To treat painful gums, use a tartar-control toothpaste and mouthwash that contain fluoride, and rinse your mouth with warm salt water after eating, according to WebMD. If painful gums persist after two weeks of treatment, diagnose the condition with a doctor and follow his treatment plan. Gingivitis, periodontitis and canker sores are three causes of painful gums.
Gingivitis is a type of periodontal disease that occurs when the gums become inflamed, according to MedlinePlus. The condition damages the tissues that support the teeth, leading to bleeding gums, swollen gums and mouth sores. Diagnosis for gingivitis is done at a dentist's office, during which the dentist examines the teeth using a probe. Treatment for the disease involves cleaning the teeth and maintaining oral hygiene.
Periodontitis occurs when gingivitis progresses and the ligaments and bones that support the teeth become inflamed, notes MedlinePlus. Continued inflammation eventually leads to tooth loss and damage to the bones and tissues that surround the teeth. Patients with periodontitis experience loose teeth, swollen gums and gums that are tender to the touch. Diagnosis is made using dental X-rays and a mouth examination, and the disease is treated with a professional tooth cleaning and, in some cases, surgery.
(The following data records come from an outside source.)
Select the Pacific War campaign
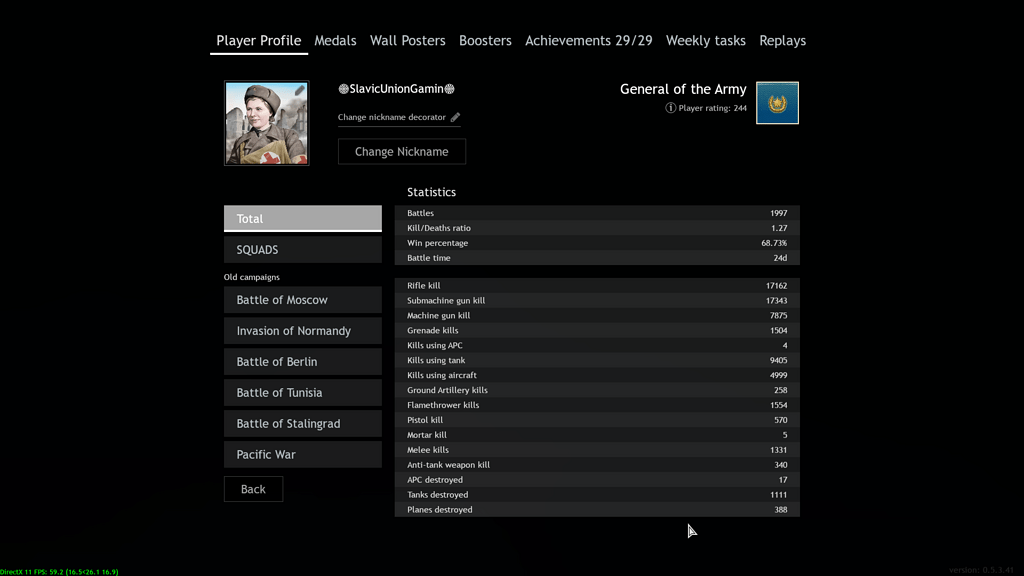 tap(302, 455)
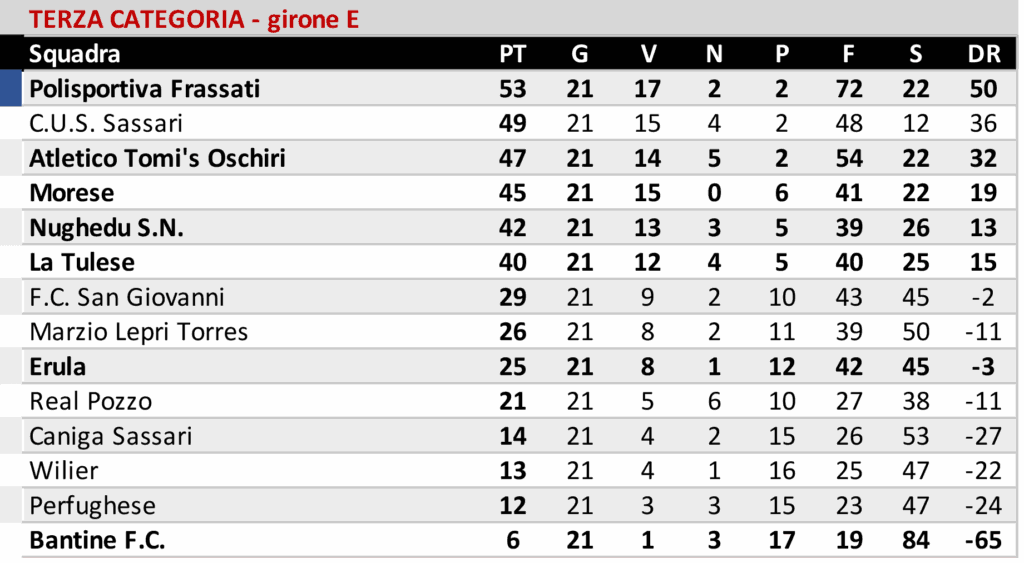Click the PT column header

[512, 54]
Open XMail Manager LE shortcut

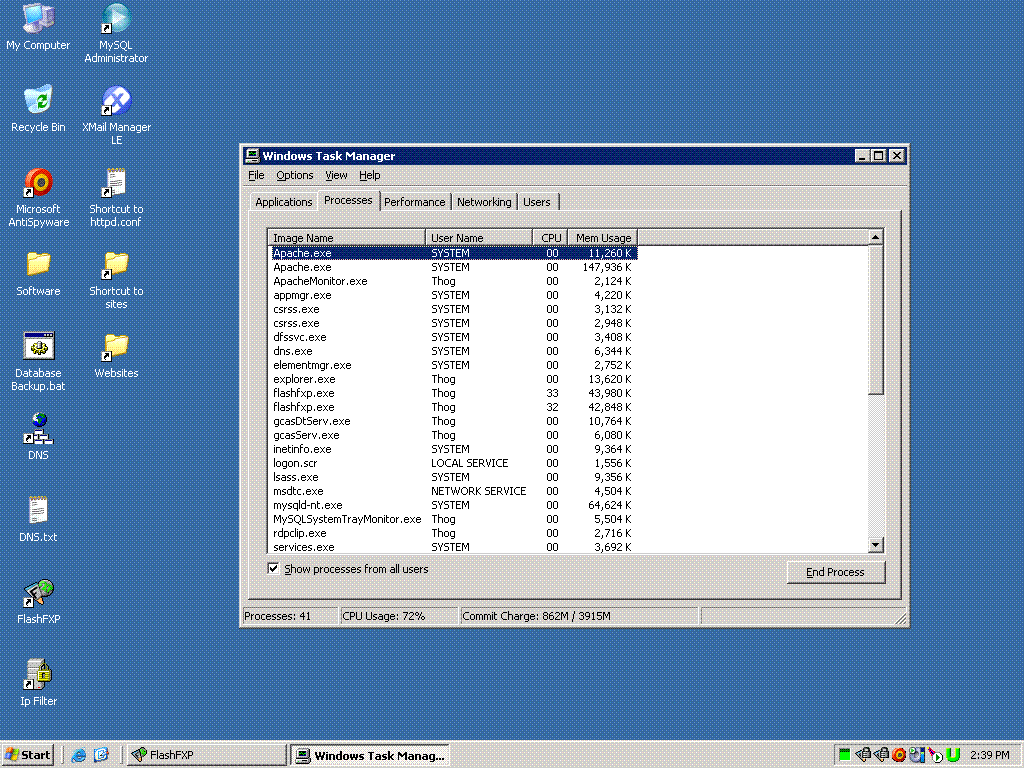[x=116, y=102]
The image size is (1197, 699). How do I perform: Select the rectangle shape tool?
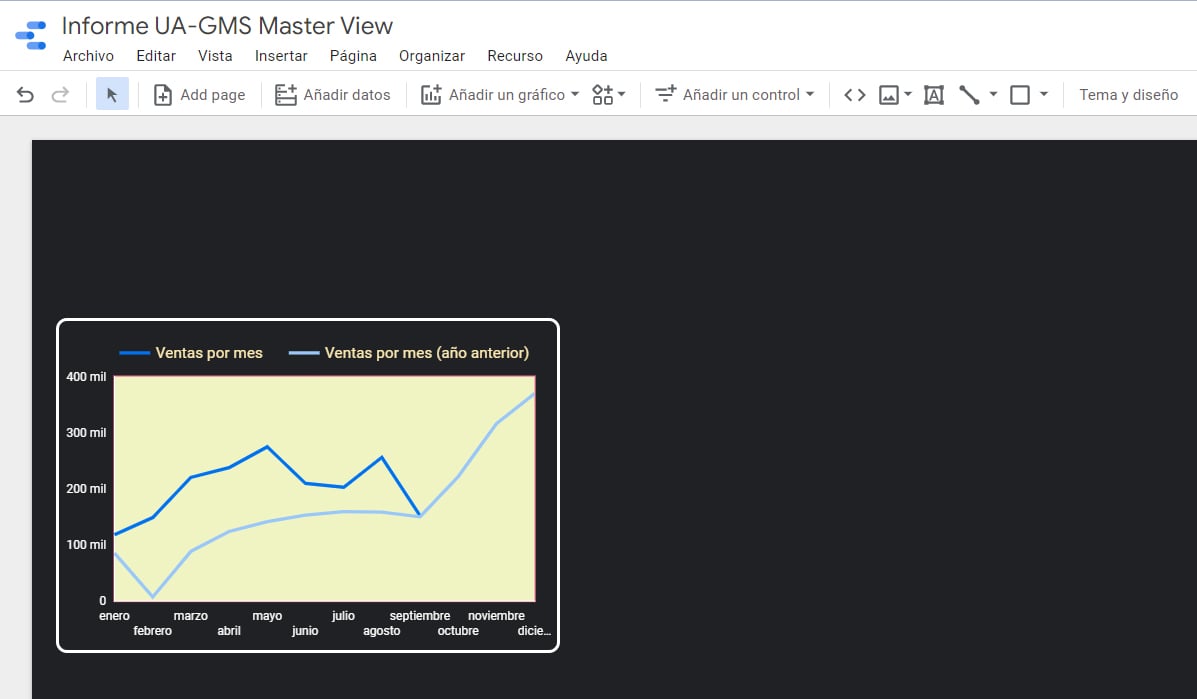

Canker sores are small ulcers that occur in the mouth, causing pain and discomfort while eating, explains Cleveland Clinic. Doctors do not know the exact cause of the condition, but triggers include stress, injury and a reaction to certain foods. Canker sores usually go away on their own with the help of medication to lessen symptoms, but some patients need to use a prescription antibacterial mouth rinse to reduce pain.